PROBLEM TO SOLVE |
Write the data out again, character for character, with no images.
────
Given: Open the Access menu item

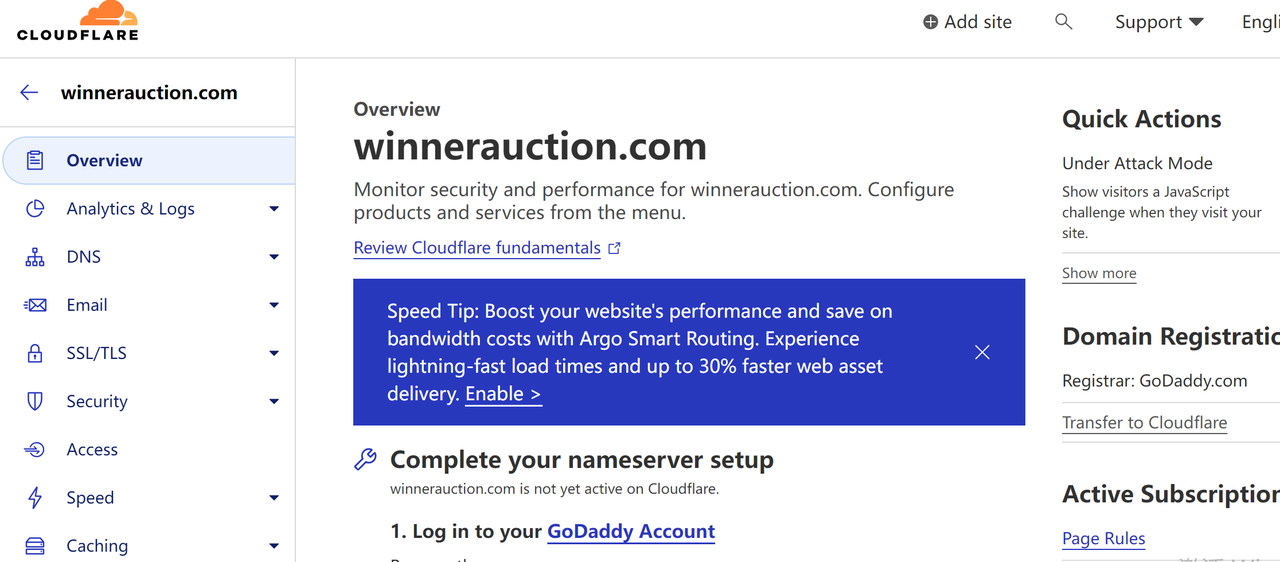Looking at the screenshot, I should (x=92, y=450).
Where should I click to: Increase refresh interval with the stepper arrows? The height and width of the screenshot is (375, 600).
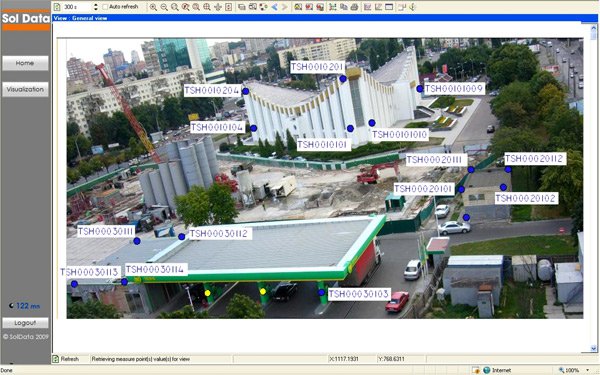96,5
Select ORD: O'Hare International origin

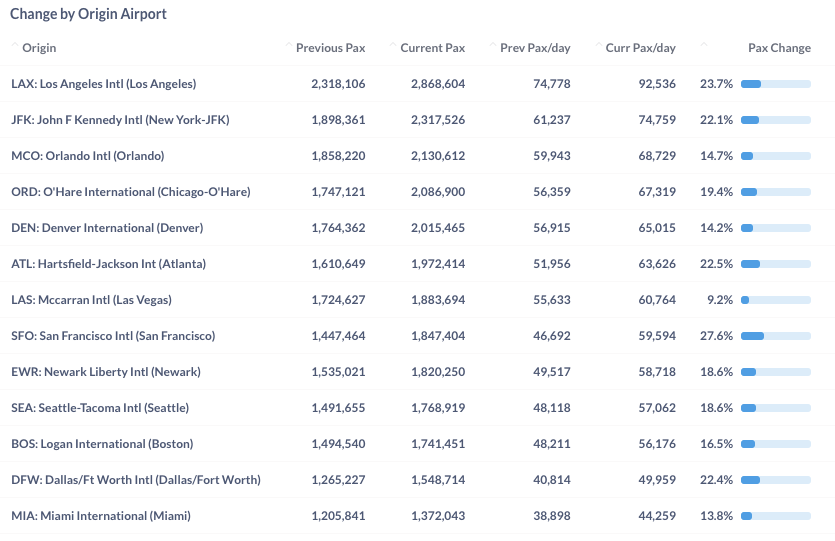(x=131, y=192)
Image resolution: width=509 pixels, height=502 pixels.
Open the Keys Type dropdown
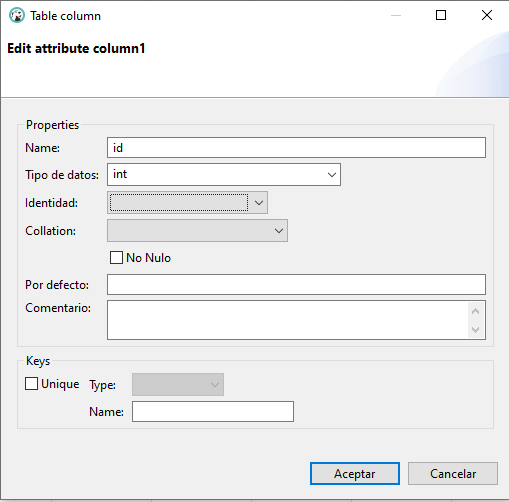pyautogui.click(x=178, y=385)
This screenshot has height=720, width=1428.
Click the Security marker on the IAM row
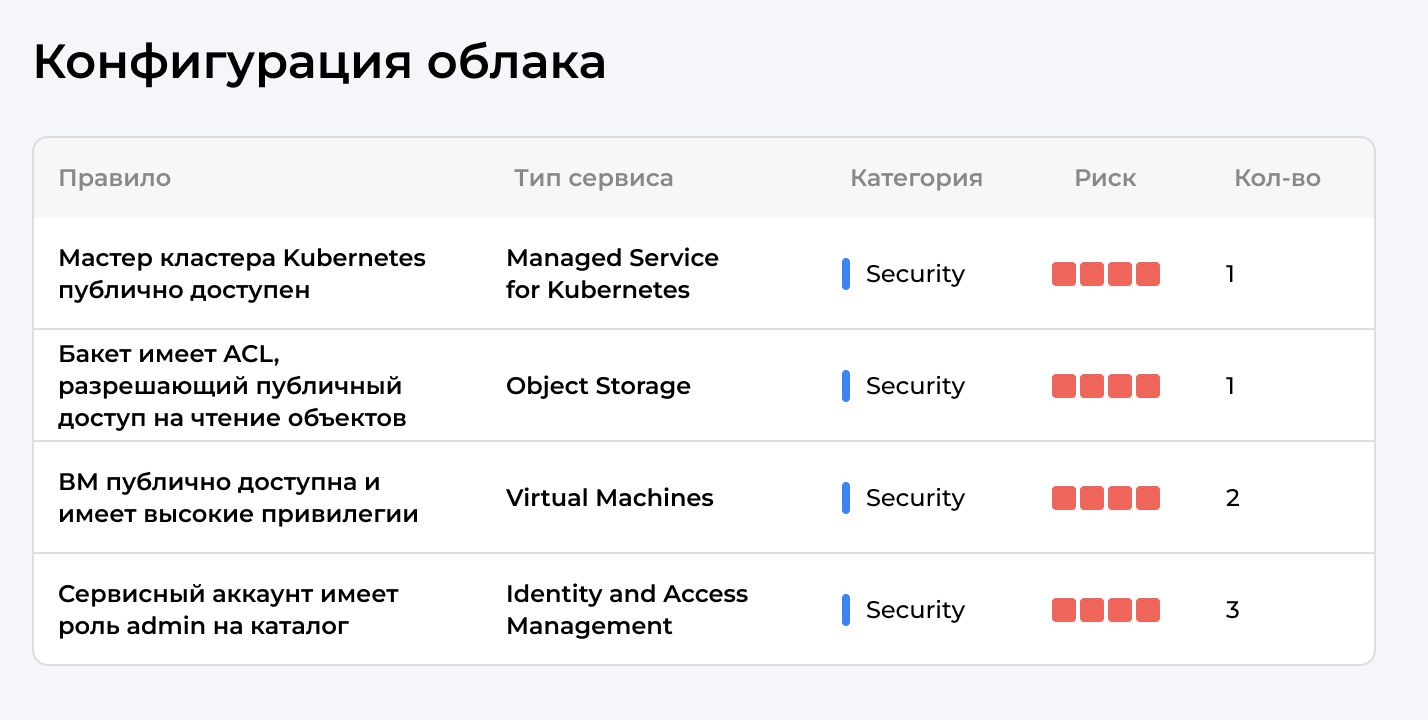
────
SOLUTION TO THIS TASK |
Given: Open the Access menu item

Looking at the screenshot, I should (x=92, y=450).
Where should I click to: Increase refresh interval with the stepper arrows? The height and width of the screenshot is (375, 600).
96,5
Select ORD: O'Hare International origin

(x=131, y=192)
Image resolution: width=509 pixels, height=502 pixels.
Open the Keys Type dropdown
pyautogui.click(x=178, y=385)
This screenshot has height=720, width=1428.
Click the Security marker on the IAM row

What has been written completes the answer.